### Work request
Without including any picture, write out the entries exactly as they stand.

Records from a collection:
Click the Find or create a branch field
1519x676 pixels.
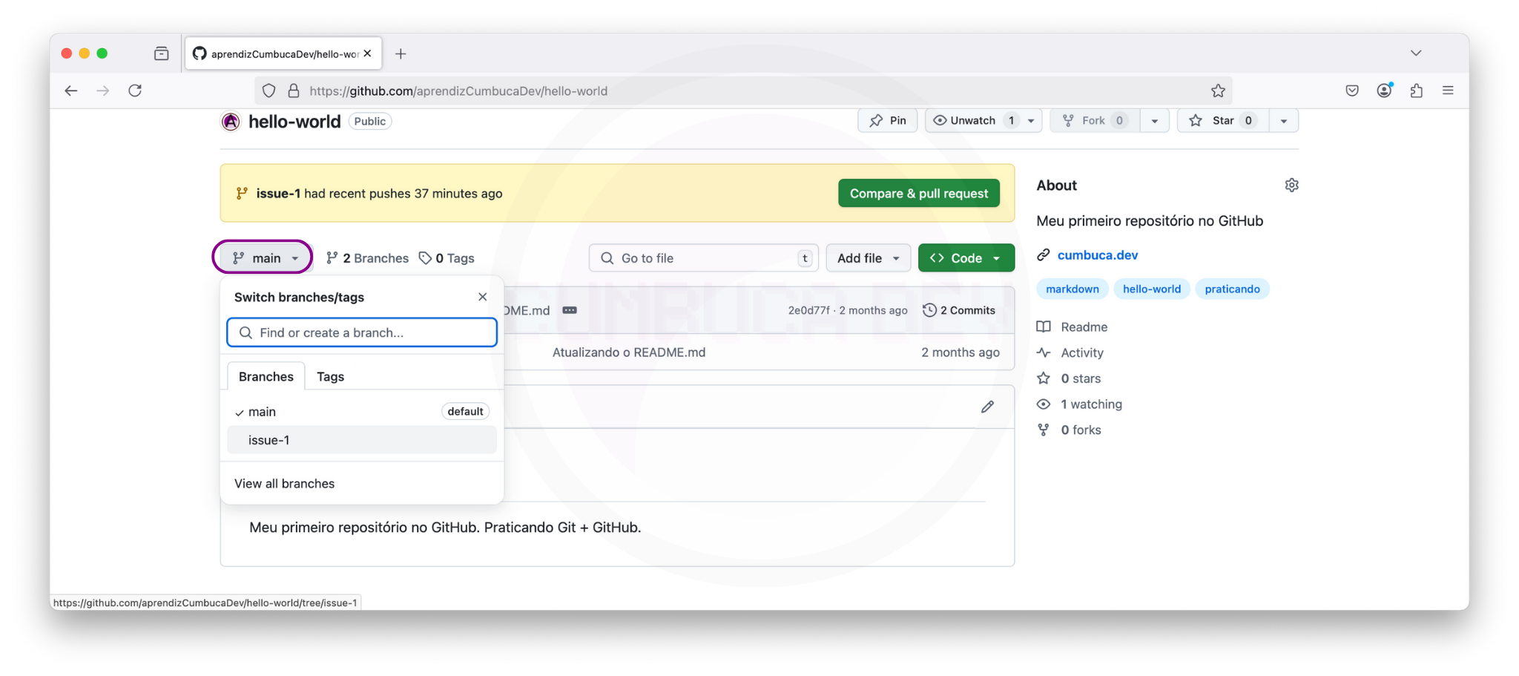point(362,332)
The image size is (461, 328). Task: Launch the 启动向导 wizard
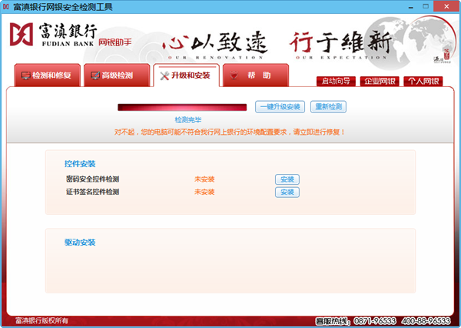[334, 81]
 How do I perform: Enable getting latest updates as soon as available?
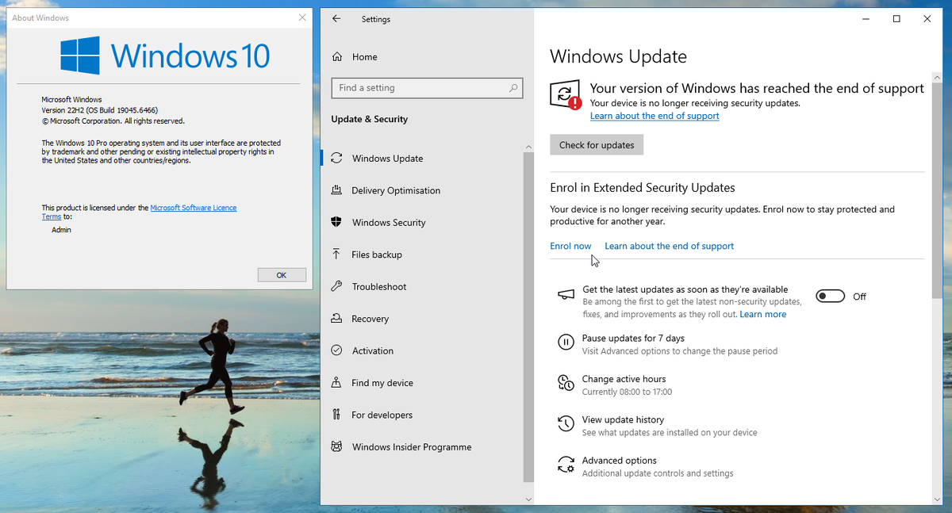pos(830,295)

### Solution to the exercise
Click the Find or create a branch field
1519x676 pixels.
point(362,332)
The image size is (461, 328). Task: Launch the 启动向导 wizard
[334, 81]
 How do I perform: Enable getting latest updates as soon as available?
pos(830,295)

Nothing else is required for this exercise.